A systematic approach of process planning and scheduling optimization for sustainable machining
Authors: Wang, S., Lu, X., Li, X.X. and Li, W.D.
The implementation of sustainability in manufacturing companies, whose activities are usually characterized by high variety and low volume, has been crippled by the lack of effective process planning and scheduling solutions for sustainable management of manufacturing shop floors. To address the challenge, an innovative and systematic approach for machining process planning and scheduling optimization has been developed. This approach consists of a process stage and a system stage, augmented with intelligent mechanisms for enhancing the adaptability and responsiveness to job dynamics in machining shop floors.
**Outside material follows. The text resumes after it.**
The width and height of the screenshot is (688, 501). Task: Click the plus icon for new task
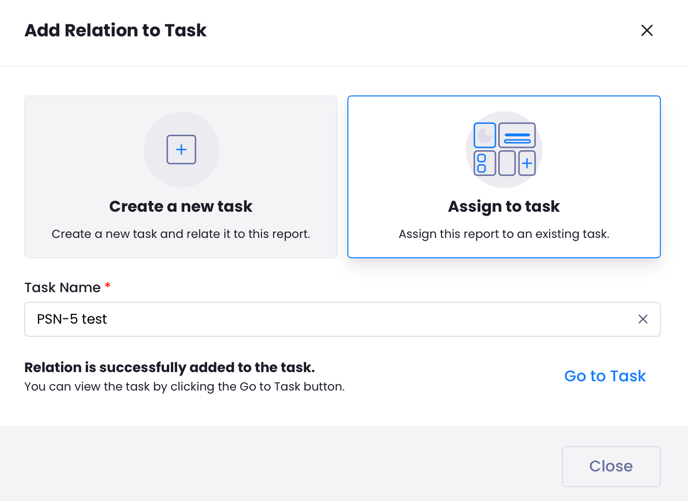(x=181, y=150)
In the process stage, key operational parameters for machining a part are optimized adaptively to meet multiple objectives and constraints, i.e., energy efficiency of the machining process and productivity as objectives and surface quality as a constraint. In the consecutive system stage, to achieve higher energy efficiency and shorter makespan in the entire shop floor, sequencing/set-up planning of machining features, operations and scheduling for producing multiple parts on different machines are optimized. Artificial neural networks are used for establishing the complex nonlinear relationships between the key process parameters and measured data sets of energy consumption and surface quality. Intelligent algorithms, including pattern search, genetic algorithm, and simulated annealing, are applied and benchmarked to identify optimal solutions. Experimental tests indicate that the approach is effective and configurable to meet multiple objectives and technical constraints for sustainable process planning and scheduling. The approach, validated through industrial case studies provided by a European machining company, demonstrates significant potentials of research applicability in practice.